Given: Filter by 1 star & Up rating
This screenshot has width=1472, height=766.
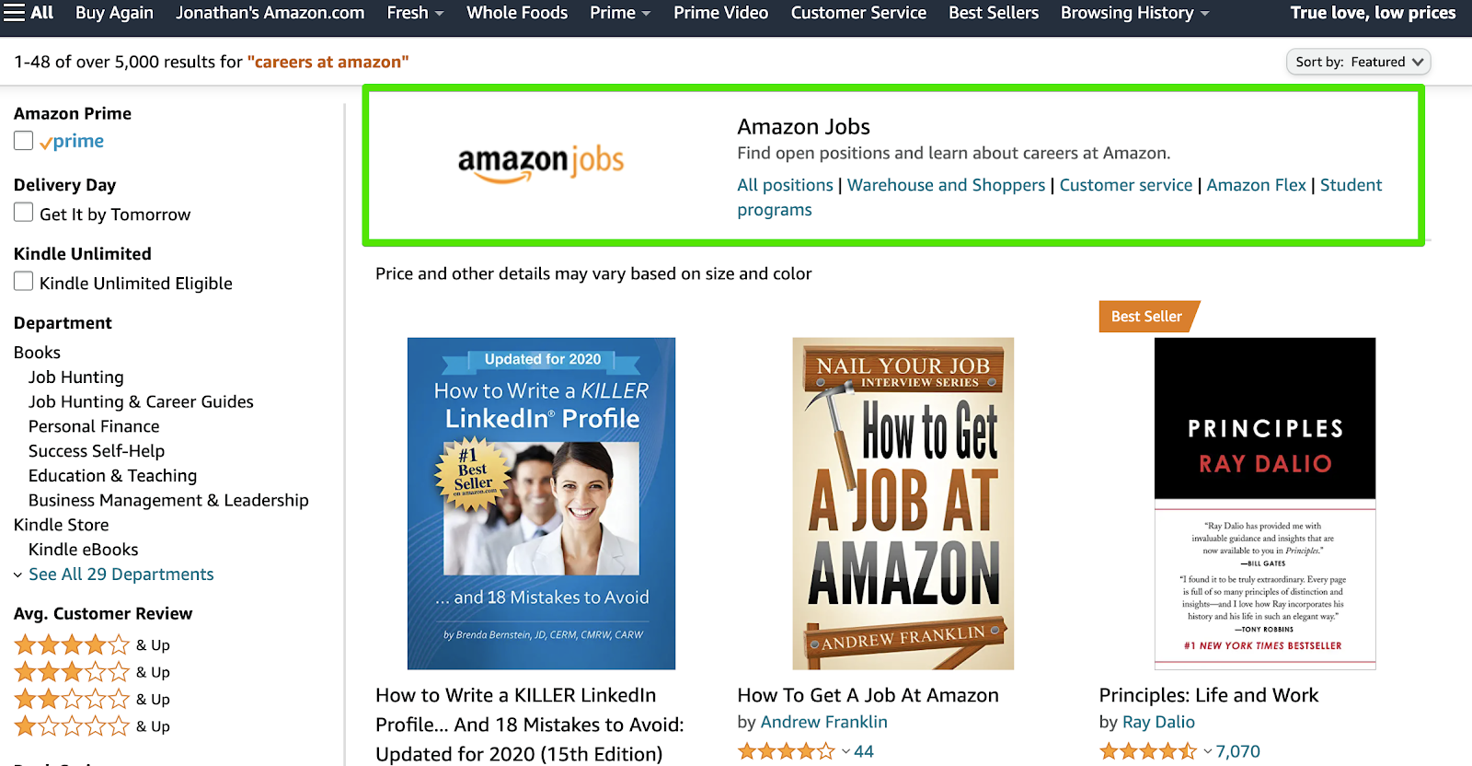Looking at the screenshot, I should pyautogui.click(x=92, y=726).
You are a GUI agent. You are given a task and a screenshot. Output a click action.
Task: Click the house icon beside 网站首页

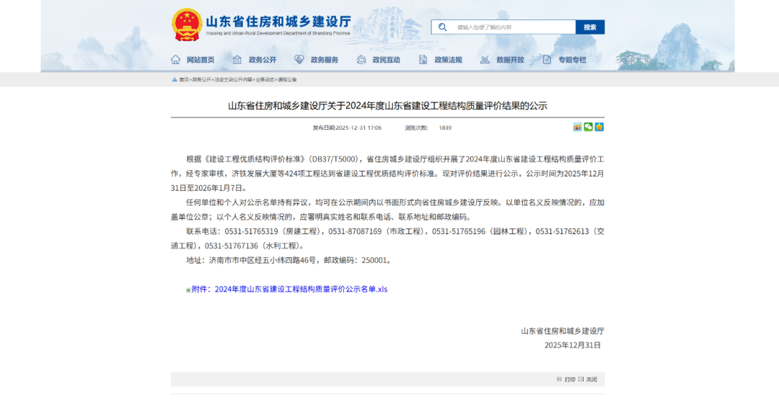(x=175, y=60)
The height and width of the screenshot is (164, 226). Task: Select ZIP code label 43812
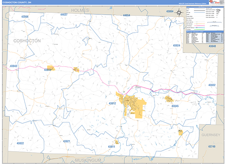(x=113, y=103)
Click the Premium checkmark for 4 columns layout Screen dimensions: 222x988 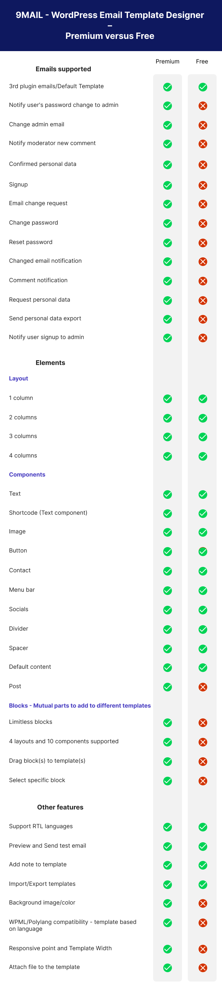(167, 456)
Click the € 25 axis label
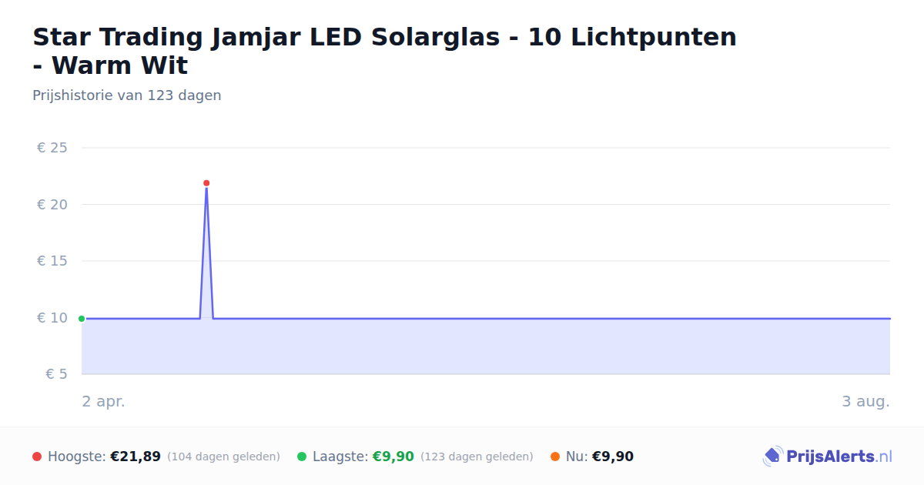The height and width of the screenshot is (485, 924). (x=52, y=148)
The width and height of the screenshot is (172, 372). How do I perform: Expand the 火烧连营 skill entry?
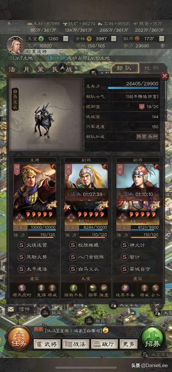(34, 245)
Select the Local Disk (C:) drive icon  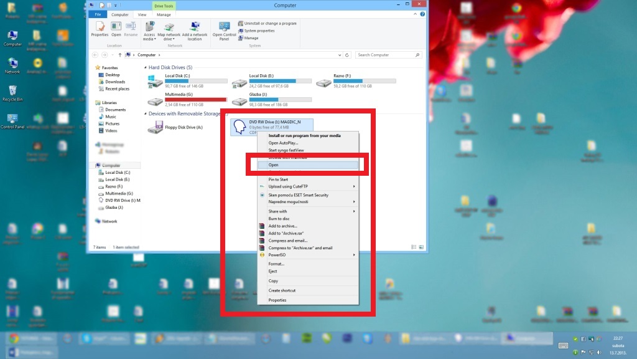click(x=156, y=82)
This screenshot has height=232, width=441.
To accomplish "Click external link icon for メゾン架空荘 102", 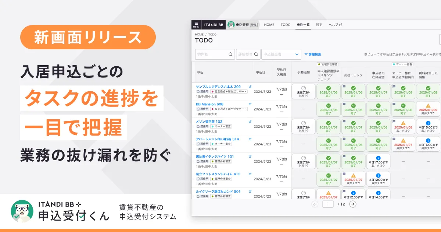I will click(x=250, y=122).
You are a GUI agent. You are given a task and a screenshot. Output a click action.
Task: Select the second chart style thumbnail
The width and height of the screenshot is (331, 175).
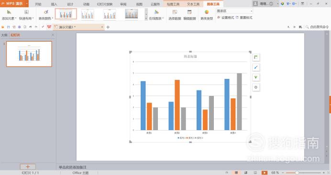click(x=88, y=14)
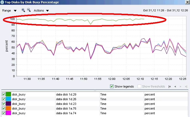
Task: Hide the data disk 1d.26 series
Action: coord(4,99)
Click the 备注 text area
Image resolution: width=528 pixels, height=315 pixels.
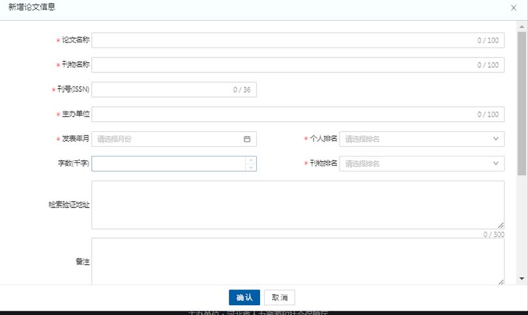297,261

WORK TO BE COMPLETED:
Only the lines from the one containing "The width and height of the screenshot is (331, 175)." through the last line of the entries above belong in the copy; reproduce them exactly and drop every picture.

TASK RESPONSE:
The width and height of the screenshot is (331, 175).
click(x=88, y=14)
Task: Hide the data disk 1d.26 series
Action: coord(4,99)
Click the 备注 text area
Image resolution: width=528 pixels, height=315 pixels.
297,261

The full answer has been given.